- [WHAT THIS TASK INVOLVES] Can you write out the data from the line with "Open more options for Vesel_Spokoen tweet" up to and including the last line, replacing "tweet" with "post", leaving everything else unchanged and leaving out the pictures?

[Data on where items appear]
** begin **

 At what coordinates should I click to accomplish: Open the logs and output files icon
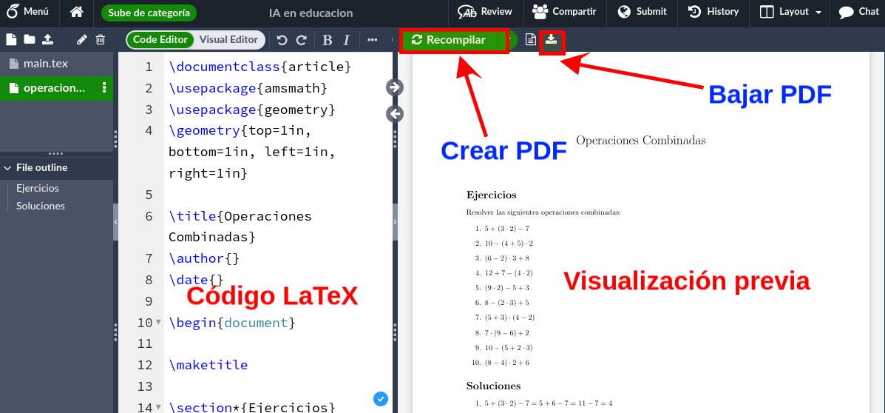point(530,40)
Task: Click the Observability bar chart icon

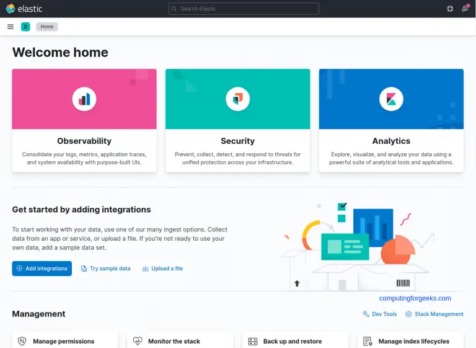Action: tap(84, 99)
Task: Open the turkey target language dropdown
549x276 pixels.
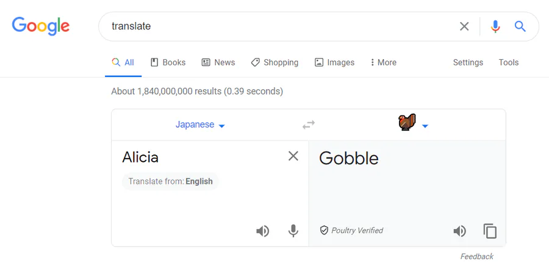Action: (413, 123)
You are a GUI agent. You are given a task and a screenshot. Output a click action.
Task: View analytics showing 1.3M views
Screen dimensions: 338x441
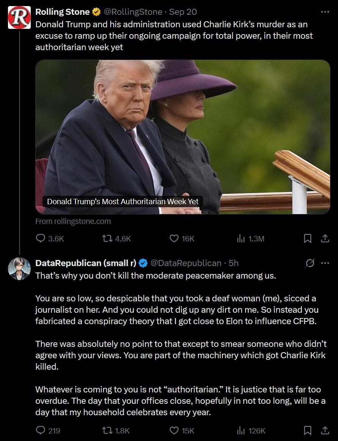(250, 239)
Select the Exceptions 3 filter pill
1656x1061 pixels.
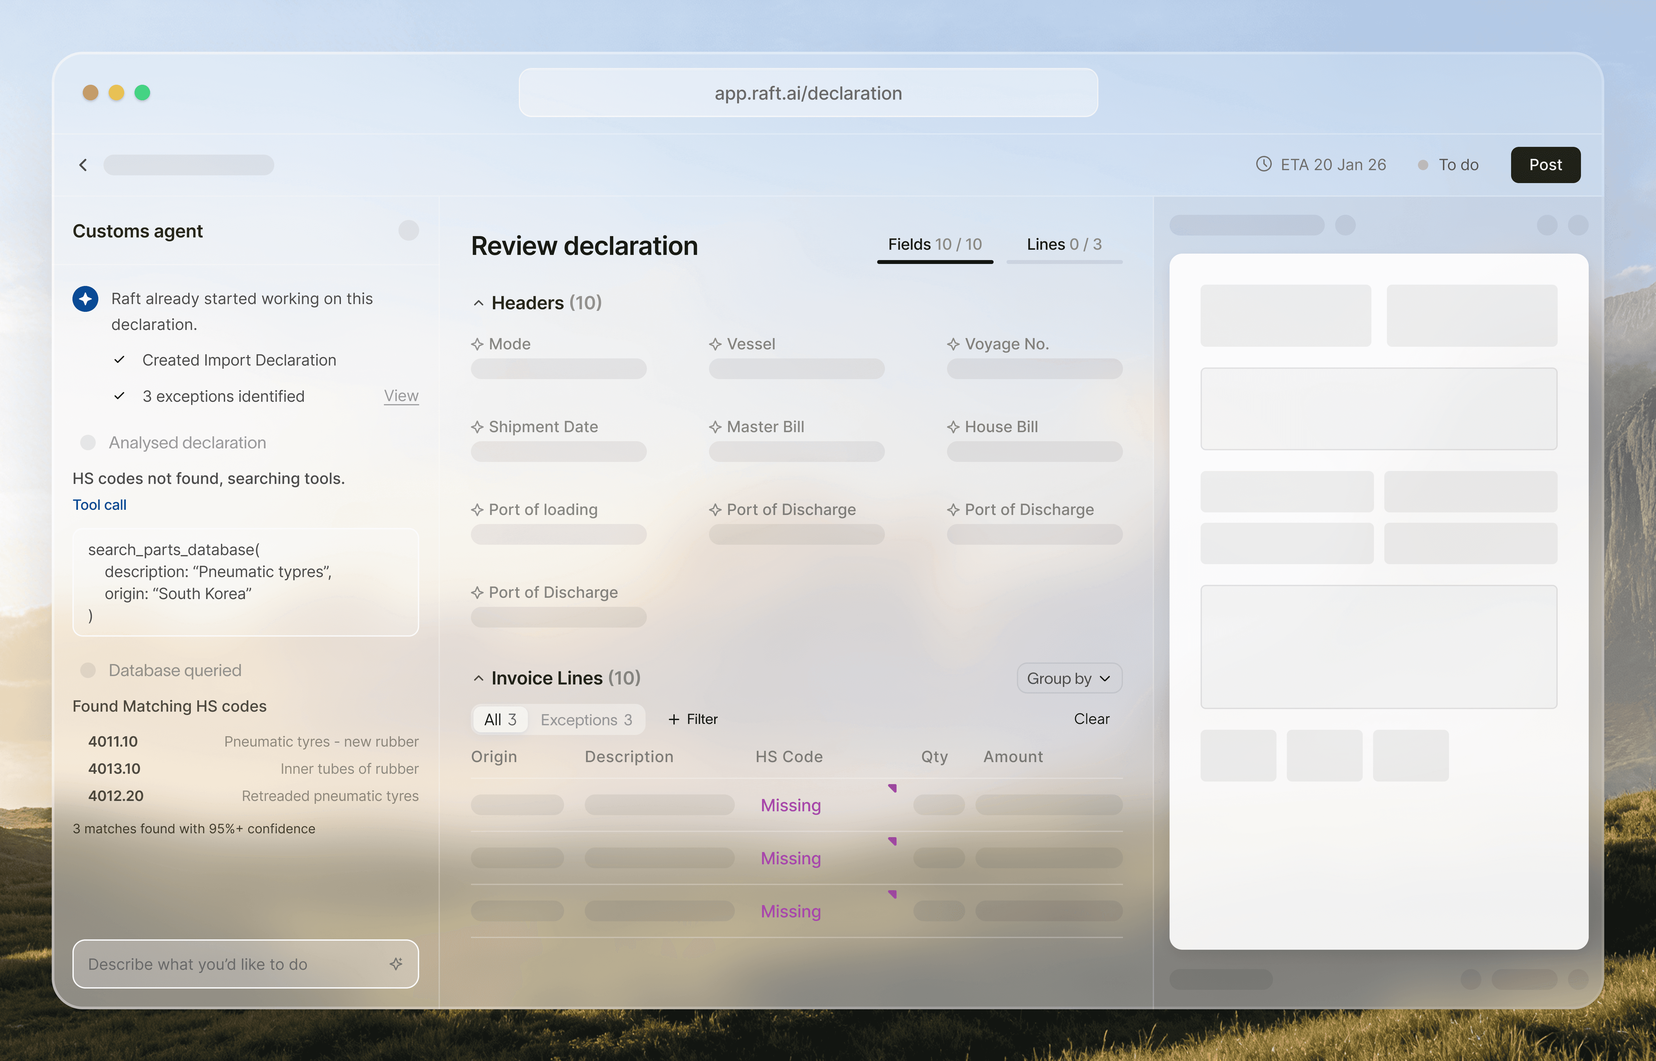click(586, 719)
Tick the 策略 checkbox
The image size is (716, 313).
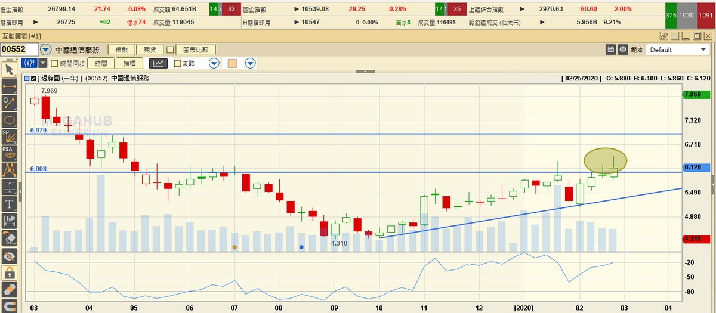pyautogui.click(x=177, y=63)
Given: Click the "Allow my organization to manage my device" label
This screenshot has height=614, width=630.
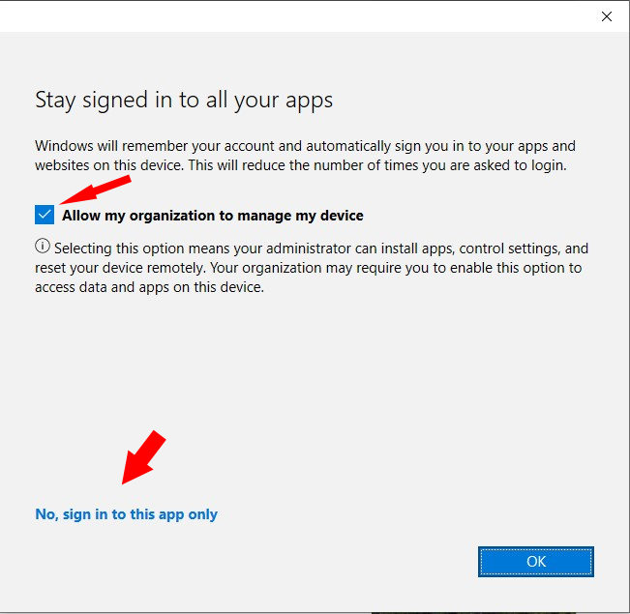Looking at the screenshot, I should click(213, 216).
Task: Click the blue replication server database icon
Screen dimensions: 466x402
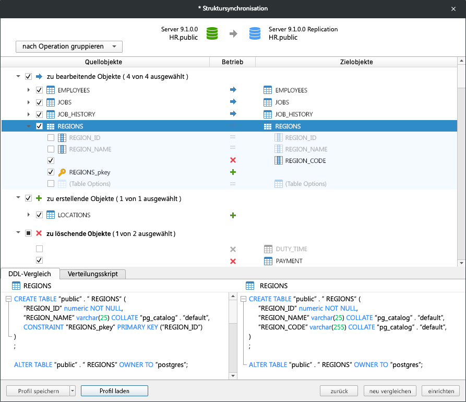Action: coord(254,32)
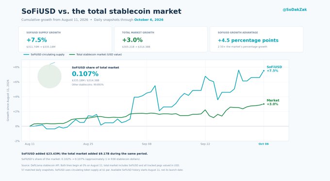The height and width of the screenshot is (181, 330).
Task: Click the pale pie chart circle
Action: 50,76
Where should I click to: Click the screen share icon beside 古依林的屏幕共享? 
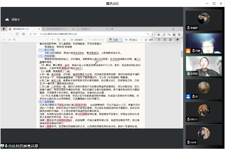click(x=3, y=146)
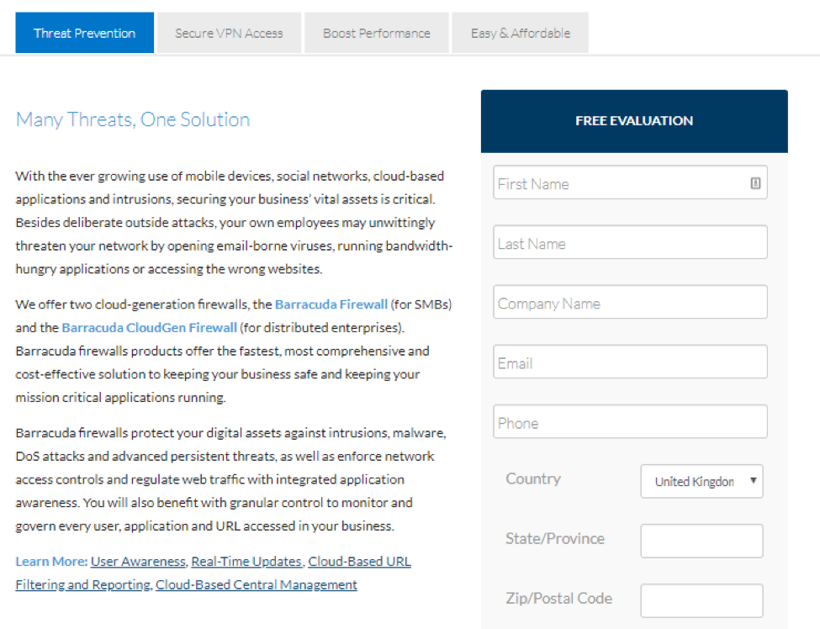Click into the Last Name field
Viewport: 820px width, 629px height.
coord(630,243)
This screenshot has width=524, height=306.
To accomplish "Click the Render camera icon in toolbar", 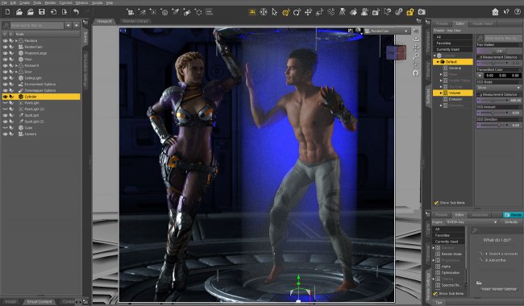I will point(422,12).
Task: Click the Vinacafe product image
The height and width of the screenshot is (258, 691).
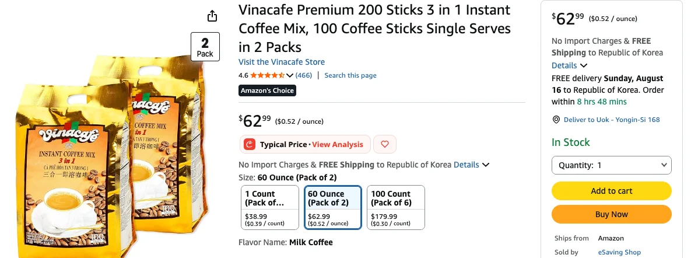Action: coord(110,154)
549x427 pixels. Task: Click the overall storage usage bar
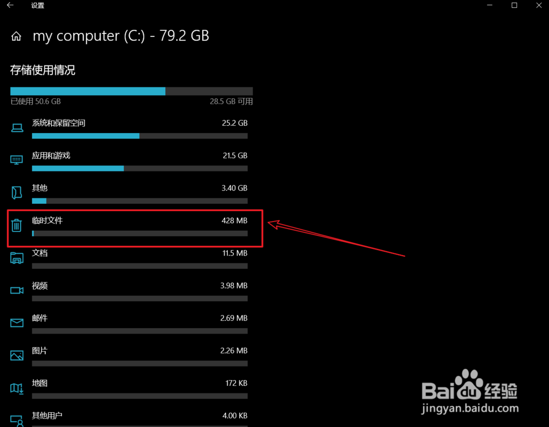click(x=131, y=91)
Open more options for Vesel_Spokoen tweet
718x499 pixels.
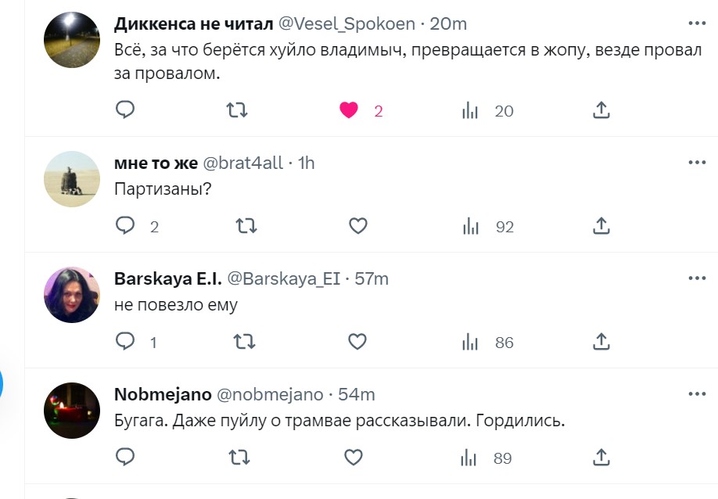[x=696, y=23]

** end **

- [THE ANSWER]
Open more options for Vesel_Spokoen post
718x499 pixels.
[x=696, y=23]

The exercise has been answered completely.